- OBJECTIVE: Rewrite each of the records below, putting "Display area" wherever "Viewport" appears and leaving everything else unchanged.

- INPUT FOR THIS TASK:
▶

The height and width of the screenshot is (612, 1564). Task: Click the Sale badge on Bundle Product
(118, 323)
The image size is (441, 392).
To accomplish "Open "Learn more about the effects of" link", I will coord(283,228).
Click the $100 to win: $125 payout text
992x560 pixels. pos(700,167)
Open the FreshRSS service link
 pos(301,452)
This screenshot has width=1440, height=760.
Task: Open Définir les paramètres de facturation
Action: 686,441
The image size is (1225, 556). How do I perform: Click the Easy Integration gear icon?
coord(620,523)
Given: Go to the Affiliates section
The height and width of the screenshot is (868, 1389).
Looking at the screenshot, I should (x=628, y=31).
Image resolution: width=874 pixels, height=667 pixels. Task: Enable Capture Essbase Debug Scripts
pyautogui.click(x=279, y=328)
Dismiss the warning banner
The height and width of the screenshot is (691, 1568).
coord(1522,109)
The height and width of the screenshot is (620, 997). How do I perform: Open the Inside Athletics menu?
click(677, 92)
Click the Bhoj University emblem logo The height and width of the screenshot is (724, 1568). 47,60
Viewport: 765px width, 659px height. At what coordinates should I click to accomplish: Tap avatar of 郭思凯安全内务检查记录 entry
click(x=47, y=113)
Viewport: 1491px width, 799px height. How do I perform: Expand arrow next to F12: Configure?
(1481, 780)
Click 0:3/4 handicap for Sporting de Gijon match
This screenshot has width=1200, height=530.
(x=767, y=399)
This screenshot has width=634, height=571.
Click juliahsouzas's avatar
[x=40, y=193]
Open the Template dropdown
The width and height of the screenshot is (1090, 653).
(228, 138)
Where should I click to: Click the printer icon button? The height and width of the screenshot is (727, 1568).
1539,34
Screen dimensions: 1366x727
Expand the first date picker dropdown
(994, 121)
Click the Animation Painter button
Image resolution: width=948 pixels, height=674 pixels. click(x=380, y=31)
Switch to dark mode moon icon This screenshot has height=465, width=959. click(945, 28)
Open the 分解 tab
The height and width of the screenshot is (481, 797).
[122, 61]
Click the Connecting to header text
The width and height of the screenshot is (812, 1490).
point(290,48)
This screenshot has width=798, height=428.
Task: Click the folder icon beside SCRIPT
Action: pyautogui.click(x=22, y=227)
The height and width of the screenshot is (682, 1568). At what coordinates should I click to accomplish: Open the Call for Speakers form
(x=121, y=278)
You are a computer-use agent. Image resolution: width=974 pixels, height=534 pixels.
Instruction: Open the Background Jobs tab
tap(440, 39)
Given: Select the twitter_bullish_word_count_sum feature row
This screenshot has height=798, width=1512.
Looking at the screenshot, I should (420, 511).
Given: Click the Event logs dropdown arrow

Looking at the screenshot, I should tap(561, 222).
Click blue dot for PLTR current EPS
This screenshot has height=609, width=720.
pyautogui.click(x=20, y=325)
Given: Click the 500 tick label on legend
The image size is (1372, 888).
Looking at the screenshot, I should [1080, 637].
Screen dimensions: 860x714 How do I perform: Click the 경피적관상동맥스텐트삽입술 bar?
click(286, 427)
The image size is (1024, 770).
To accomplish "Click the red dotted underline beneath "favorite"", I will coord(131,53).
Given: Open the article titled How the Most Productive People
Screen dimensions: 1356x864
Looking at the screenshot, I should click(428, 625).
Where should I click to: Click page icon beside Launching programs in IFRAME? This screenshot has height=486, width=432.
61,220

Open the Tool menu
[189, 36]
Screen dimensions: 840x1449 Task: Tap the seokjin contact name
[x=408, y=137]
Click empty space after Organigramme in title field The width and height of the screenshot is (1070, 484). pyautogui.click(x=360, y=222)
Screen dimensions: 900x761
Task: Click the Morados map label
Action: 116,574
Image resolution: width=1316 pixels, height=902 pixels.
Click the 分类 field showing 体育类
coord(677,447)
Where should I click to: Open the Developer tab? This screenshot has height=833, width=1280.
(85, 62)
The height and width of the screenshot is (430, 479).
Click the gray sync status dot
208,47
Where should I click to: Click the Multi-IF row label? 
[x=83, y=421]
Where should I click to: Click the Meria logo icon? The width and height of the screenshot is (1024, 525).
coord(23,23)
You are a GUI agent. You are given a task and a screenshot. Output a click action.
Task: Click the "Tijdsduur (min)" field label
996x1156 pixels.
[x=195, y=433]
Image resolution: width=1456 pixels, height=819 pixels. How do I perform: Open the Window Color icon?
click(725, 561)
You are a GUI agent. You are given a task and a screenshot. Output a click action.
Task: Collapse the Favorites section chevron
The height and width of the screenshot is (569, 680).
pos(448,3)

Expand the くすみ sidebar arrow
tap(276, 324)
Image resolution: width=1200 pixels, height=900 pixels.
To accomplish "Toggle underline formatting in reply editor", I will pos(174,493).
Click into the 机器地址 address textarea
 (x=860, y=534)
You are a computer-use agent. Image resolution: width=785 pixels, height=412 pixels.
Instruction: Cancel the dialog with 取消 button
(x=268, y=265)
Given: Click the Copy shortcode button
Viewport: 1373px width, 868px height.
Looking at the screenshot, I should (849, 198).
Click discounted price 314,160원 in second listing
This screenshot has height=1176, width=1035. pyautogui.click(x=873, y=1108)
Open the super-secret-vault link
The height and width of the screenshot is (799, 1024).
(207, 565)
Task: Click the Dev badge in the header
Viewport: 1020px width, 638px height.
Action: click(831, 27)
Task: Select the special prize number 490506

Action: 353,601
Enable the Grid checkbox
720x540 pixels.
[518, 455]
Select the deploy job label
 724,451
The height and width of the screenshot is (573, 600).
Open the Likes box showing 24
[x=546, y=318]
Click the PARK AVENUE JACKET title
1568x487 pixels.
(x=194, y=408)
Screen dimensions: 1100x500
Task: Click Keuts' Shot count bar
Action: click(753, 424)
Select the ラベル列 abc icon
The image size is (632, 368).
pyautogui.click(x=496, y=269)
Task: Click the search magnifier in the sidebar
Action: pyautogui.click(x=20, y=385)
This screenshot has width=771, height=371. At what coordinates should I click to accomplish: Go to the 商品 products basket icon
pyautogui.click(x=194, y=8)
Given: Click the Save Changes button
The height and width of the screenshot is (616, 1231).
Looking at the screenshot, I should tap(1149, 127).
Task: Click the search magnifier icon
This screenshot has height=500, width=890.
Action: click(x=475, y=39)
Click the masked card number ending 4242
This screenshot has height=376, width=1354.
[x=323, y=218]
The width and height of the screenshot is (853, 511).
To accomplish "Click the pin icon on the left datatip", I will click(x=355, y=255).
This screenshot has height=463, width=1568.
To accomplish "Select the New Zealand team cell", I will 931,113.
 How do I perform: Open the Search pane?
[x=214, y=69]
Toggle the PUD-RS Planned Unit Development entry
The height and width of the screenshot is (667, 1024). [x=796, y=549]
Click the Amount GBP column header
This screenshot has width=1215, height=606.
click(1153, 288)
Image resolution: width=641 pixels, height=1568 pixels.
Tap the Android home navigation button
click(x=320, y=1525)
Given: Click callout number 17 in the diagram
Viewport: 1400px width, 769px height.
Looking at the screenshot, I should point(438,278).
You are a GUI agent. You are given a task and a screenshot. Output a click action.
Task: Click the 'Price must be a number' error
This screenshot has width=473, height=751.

◀

- SOLUTION TO THE EXERCISE:
The height and width of the screenshot is (612, 1564). Task: Click the Sale badge on Bundle Product
(118, 323)
The image size is (441, 392).
To accomplish "Open "Learn more about the effects of" link", I will coord(283,228).
Click the $100 to win: $125 payout text
992x560 pixels. pos(700,167)
Open the FreshRSS service link
 pos(301,452)
This screenshot has width=1440, height=760.
Task: Open Définir les paramètres de facturation
Action: 686,441
The image size is (1225, 556). How do I perform: Click the Easy Integration gear icon?
coord(620,523)
Given: Go to the Affiliates section
The height and width of the screenshot is (868, 1389).
Looking at the screenshot, I should (x=628, y=31).
Image resolution: width=874 pixels, height=667 pixels. Task: Enable Capture Essbase Debug Scripts
pyautogui.click(x=279, y=328)
Dismiss the warning banner
The height and width of the screenshot is (691, 1568).
coord(1522,109)
The height and width of the screenshot is (620, 997). How do I perform: Open the Inside Athletics menu?
click(677, 92)
Click the Bhoj University emblem logo The height and width of the screenshot is (724, 1568). 47,60
Display area: 765px width, 659px height. At what coordinates should I click to accomplish: Tap avatar of 郭思凯安全内务检查记录 entry
click(x=47, y=113)
Display area: 1491px width, 799px height. How do I perform: Expand arrow next to F12: Configure?
(1481, 780)
Click 0:3/4 handicap for Sporting de Gijon match
This screenshot has width=1200, height=530.
(x=767, y=399)
This screenshot has width=634, height=571.
Click juliahsouzas's avatar
[x=40, y=193]
Open the Template dropdown
The width and height of the screenshot is (1090, 653).
(228, 138)
Where should I click to: Click the printer icon button? The height and width of the screenshot is (727, 1568).
1539,34
Screen dimensions: 1366x727
Expand the first date picker dropdown
(994, 121)
Click the Animation Painter button
Image resolution: width=948 pixels, height=674 pixels. click(x=380, y=31)
Switch to dark mode moon icon This screenshot has height=465, width=959. click(945, 28)
Open the 分解 tab
The height and width of the screenshot is (481, 797).
[122, 61]
Click the Connecting to header text
The width and height of the screenshot is (812, 1490).
point(290,48)
This screenshot has width=798, height=428.
Task: Click the folder icon beside SCRIPT
Action: pyautogui.click(x=22, y=227)
The height and width of the screenshot is (682, 1568). At what coordinates should I click to accomplish: Open the Call for Speakers form
(x=121, y=278)
You are a computer-use agent. Image resolution: width=974 pixels, height=534 pixels.
Instruction: Open the Background Jobs tab
tap(440, 39)
Given: Select the twitter_bullish_word_count_sum feature row
This screenshot has height=798, width=1512.
Looking at the screenshot, I should (420, 511).
Given: Click the Event logs dropdown arrow

Looking at the screenshot, I should tap(561, 222).
Click blue dot for PLTR current EPS
This screenshot has height=609, width=720.
pyautogui.click(x=20, y=325)
Given: Click the 500 tick label on legend
The image size is (1372, 888).
Looking at the screenshot, I should [1080, 637].
Screen dimensions: 860x714 How do I perform: Click the 경피적관상동맥스텐트삽입술 bar?
click(286, 427)
The image size is (1024, 770).
To accomplish "Click the red dotted underline beneath "favorite"", I will coord(131,53).
Given: Open the article titled How the Most Productive People
Screen dimensions: 1356x864
Looking at the screenshot, I should click(428, 625).
Where should I click to: Click page icon beside Launching programs in IFRAME? This screenshot has height=486, width=432.
61,220

Open the Tool menu
[189, 36]
Screen dimensions: 840x1449 Task: Tap the seokjin contact name
[x=408, y=137]
Click empty space after Organigramme in title field The width and height of the screenshot is (1070, 484). pyautogui.click(x=360, y=222)
Screen dimensions: 900x761
Task: Click the Morados map label
Action: 116,574
Image resolution: width=1316 pixels, height=902 pixels.
Click the 分类 field showing 体育类
coord(677,447)
Where should I click to: Open the Developer tab? This screenshot has height=833, width=1280.
(85, 62)
The height and width of the screenshot is (430, 479).
Click the gray sync status dot
208,47
Where should I click to: Click the Multi-IF row label? 
[x=83, y=421]
Where should I click to: Click the Meria logo icon? The width and height of the screenshot is (1024, 525).
coord(23,23)
You are a GUI agent. You are given a task and a screenshot. Output a click action.
Task: Click the "Tijdsduur (min)" field label
996x1156 pixels.
[x=195, y=433]
Image resolution: width=1456 pixels, height=819 pixels. How do I perform: Open the Window Color icon?
click(725, 561)
You are a GUI agent. You are given a task and a screenshot. Output a click action.
Task: Collapse the Favorites section chevron
The height and width of the screenshot is (569, 680).
pos(448,3)

Expand the くすみ sidebar arrow
tap(276, 324)
Image resolution: width=1200 pixels, height=900 pixels.
To accomplish "Toggle underline formatting in reply editor", I will pos(174,493).
Click into the 机器地址 address textarea
 (x=860, y=534)
You are a computer-use agent. Image resolution: width=785 pixels, height=412 pixels.
Instruction: Cancel the dialog with 取消 button
(x=268, y=265)
Given: Click the Copy shortcode button
Display area: 1373px width, 868px height.
Looking at the screenshot, I should (849, 198).
Click discounted price 314,160원 in second listing
This screenshot has height=1176, width=1035. pyautogui.click(x=873, y=1108)
Open the super-secret-vault link
The height and width of the screenshot is (799, 1024).
(207, 565)
Task: Click the Dev badge in the header
Display area: 1020px width, 638px height.
Action: click(831, 27)
Task: Select the special prize number 490506

Action: 353,601
Enable the Grid checkbox
720x540 pixels.
[518, 455]
Select the deploy job label
 724,451
The height and width of the screenshot is (573, 600).
Open the Likes box showing 24
[x=546, y=318]
Click the PARK AVENUE JACKET title
1568x487 pixels.
(x=194, y=408)
Screen dimensions: 1100x500
Task: Click Keuts' Shot count bar
Action: click(753, 424)
Select the ラベル列 abc icon
The image size is (632, 368).
pyautogui.click(x=496, y=269)
Task: Click the search magnifier in the sidebar
Action: pyautogui.click(x=20, y=385)
This screenshot has width=771, height=371. At what coordinates should I click to accomplish: Go to the 商品 products basket icon
pyautogui.click(x=194, y=8)
Given: Click the Save Changes button
The height and width of the screenshot is (616, 1231).
Looking at the screenshot, I should tap(1149, 127).
Task: Click the search magnifier icon
This screenshot has height=500, width=890.
Action: click(x=475, y=39)
Click the masked card number ending 4242
This screenshot has height=376, width=1354.
[x=323, y=218]
The width and height of the screenshot is (853, 511).
To accomplish "Click the pin icon on the left datatip", I will click(x=355, y=255).
This screenshot has height=463, width=1568.
To accomplish "Select the New Zealand team cell", I will 931,113.
 How do I perform: Open the Search pane?
[x=214, y=69]
Toggle the PUD-RS Planned Unit Development entry
The height and width of the screenshot is (667, 1024). [x=796, y=549]
Click the Amount GBP column header
This screenshot has width=1215, height=606.
click(1153, 288)
Image resolution: width=641 pixels, height=1568 pixels.
Tap the Android home navigation button
click(x=320, y=1525)
Given: Click callout number 17 in the diagram
Display area: 1400px width, 769px height.
Looking at the screenshot, I should point(438,278).
You are a GUI agent. You are given a task and a screenshot. Output a click action.
Task: Click the 'Price must be a number' error
This screenshot has width=473, height=751.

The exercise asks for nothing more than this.